Sustainable agriculture - what are investors to do?


Victoria McArdle, Sustainable Investment Analyst

10 October 2017

The huge increase in the demand for animal protein in recent years presents some significant environmental challenges. The livestock sector currently accounts for 14.5% of global greenhouse gas emissions (more than the transport sector). Currently 33% of all cropland globally is used to feed animals, not humans. The UN Food and Agriculture Organisation estimates that the harm caused by farming costs the world $3 trillion each year, from soil erosion and depletion of water resources to oceanic “dead zones” associated with synthetic fertiliser run off.

In addition, intensive farming of animals is creating a growing risk of disease outbreaks and pandemics. For example, 66% of emerging diseases in humans have animal origins. Hormones and antibiotics used in industrial meat production and excess meat consumption also affect human health.

These environmental and human health issues are set against a back drop of consistent global population growth and ever-growing demand for food. As investors focused on sustainability, what do we do?

We believe sustainable agriculture is both critical in importance and underappreciated by the broader investment community. As such, it creates a number of opportunities. We accept that some level of intensive farming is probably necessary to be able to feed people. However 30-40% of food is wasted by some accounts, so the solution is not to keep producing more. We need to produce better. Here are some investment ideas we like:

Memphis Meats – This company produces laboratory grown meat, which we admit is not everyone’s cup of tea (yet). But we note with great interest that Bill Gates, Richard Branson and Cargill are investors. We think people are looking for plant-based and science-based alternative to meat products that will create new markets for companies like Memphis Meats. We have not invested, but we are watching this one with interest.

Danone – We already hold this company in the Sustainable funds. It is the world’s largest manufacturer of yoghurt. It recently bought WhiteWave, a producer of plant based milks, signaling that traditional food companies are now starting to take notice of changing consumer health trends regarding animal vs plant-based foods.

Novozymes – Another pick for our Sustainable Funds. The company’s enzymes mixed in animal feed can help increase intake of nutrients and digestibility thereby reducing the total waste and increasing input efficiency. Its probiotic products could ultimately eliminate or reduce farmers’ reliance on antibiotics. We think this could help address issues related to antibiotic resistance.

Croda – Using as little pesticides as possible is both environmentally beneficial and helps to reduce costs for farmers. Croda has a product that helps minimize pesticide spray drift. Pesticide sprays that drift into the environment around them can damage neighboring crops, pollute surface and ground water, and affect grazing livestock.

Deere – With their iconic green faming equipment, Deere is at the forefront of mechanization that helps farmers be more efficient and less wasteful. Precision agriculture can help farmers apply exact amounts of fertiliser, seed and crop protection, and reduce product overlap and gaps between crops.
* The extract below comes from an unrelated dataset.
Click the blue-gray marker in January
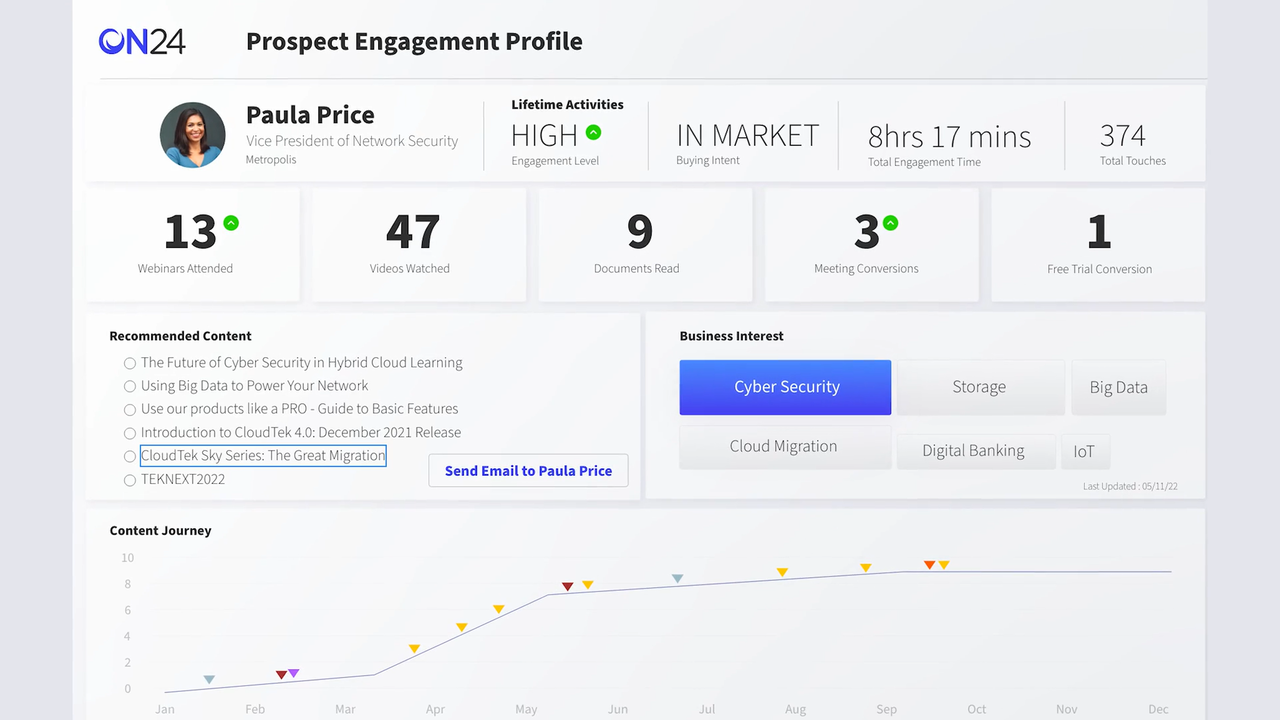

Genus - In order to meet growing demand for meat and dairy, higher productivity is key. Genus is a global leader in genomic selection and gene editing which allows farmers to produce higher yields of milk and meat. The company seeks to reduce the environmental impact of protein production whilst continually improving animal welfare.

 

Past performance is not a guide to future performance. The value of investments and the income from them is not guaranteed and may go down as well as up and investors may not get back the amount originally invested. The views expressed are the author’s own and do not constitute investment advice.